The New York Stock Exchange said it will temporarily transfer Knight’s market-making responsibilities on more than 500 stocks and related Knight employees to Chicago-based Getco, until the recapitalisation is complete. The exchange said both companies cooperated with the transfer.
The rescuing companies will buy convertible preferred stock with a 2 per cent dividend to save Knight, which was brought to its knees last week by a software glitch that caused errant trading in dozens of stocks. The deal is expected to close later on Monday morning.
The preferred shares are convertible into about 267 million shares of common stock, Knight said in a US Securities and Exchange Commission filing, implying the investors would get a stake of a little more than 70 per cent in the company.
The filing did not name the investors. On on Sunday, sources familiar with the talks identified private equity firm Blackstone Group LP, Getco and financial services companies TD Ameritrade Holding Corp, Stifel Nicolas, Jefferies Group Inc and Stephens Inc as the prospective buyers.
J.P. Morgan analyst Kenneth Worthington, in a client note after the initial reports on the rescue on Sunday night, said the deal presaged Knight’s eventual breakup.
“We don’t expect investors to value Knight as an ongoing entity given its technology glitch generated a pre-tax loss equal to (about) 30 per cent of shareholders equity and nearly wiped out the company in just 30-45 minutes of trading,” he said.
Shares fell 30 per cent to $2.85 in heavy premarket trading after closing at $4.05 on Friday. Less than three weeks ago Knight traded for more than $12 a share.
But even if Knight has been saved for now, the company could face litigation from shareholders who have seen the value of their holdings plummet.
The potential liability could increase if it were found that Knight violated market rules. The top US securities regulator said on Friday that government lawyers were trying to determine if Knight violated a new rule designed to protect the markets from rogue algorithmic computer trading programs.
Knight’s problems started early on Wednesday, when a software glitch flooded the New York Stock Exchange with unintended orders for dozens of stocks, boosting some shares by more than 100 per cent and leaving the company with the trading loss.
As the nation’s largest provider of retail market-making in New York Stock Exchange and Nasdaq-listed stocks, Knight buys and sells shares for clients. It also provides liquidity to equity markets by stepping in to buy and sell stocks, using its own capital to ensure orderly, smooth activity.
Knight’s computers had been loaded with new software on Tuesday that was designed to accommodate a change on the NYSE, according to people familiar with the matter.

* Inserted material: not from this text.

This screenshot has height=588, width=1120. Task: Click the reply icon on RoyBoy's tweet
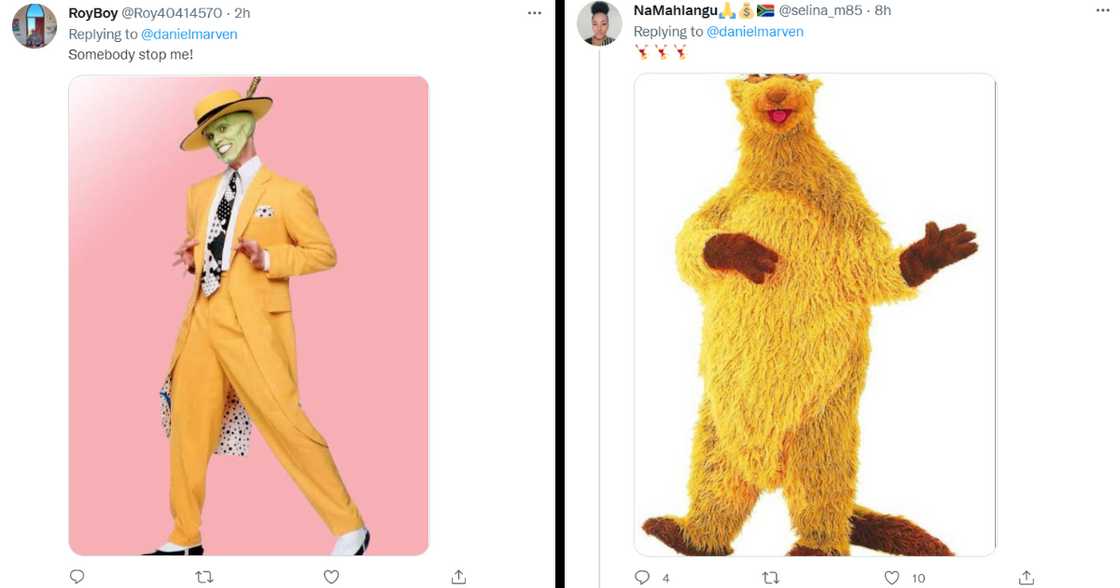pyautogui.click(x=77, y=576)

When trading began, however, the computers poured a huge number of orders into the market.
For about 10 minutes it was unclear where the orders were originating, according to people familiar with the matter. After NYSE officials identified Knight as the source, it took another 10 minutes for the company to figure out the source.

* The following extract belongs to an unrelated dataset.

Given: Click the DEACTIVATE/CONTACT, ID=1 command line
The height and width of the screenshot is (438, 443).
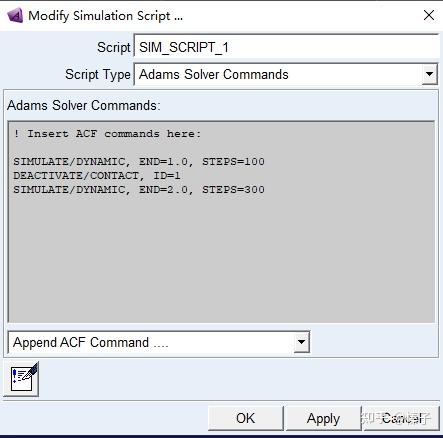Looking at the screenshot, I should click(x=97, y=176).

The damage to Knight was swift. Whereas Knight once accounted for 20 per cent of the market-making activity in shares of Apple Inc, by midday on Friday it was the market maker for just 2 per cent of the share volume, according to data from Thomson Reuters Autex.
Knight’s troubles highlight how vulnerable market makers are to the complex web of computers and software that constitute the modern marketplace. For investors already suspicious that the system might be fundamentally broken after the “Flash Crash” of 2010 and the botched Facebook initial public offering in May, the troubles at Knight have only added to concerns.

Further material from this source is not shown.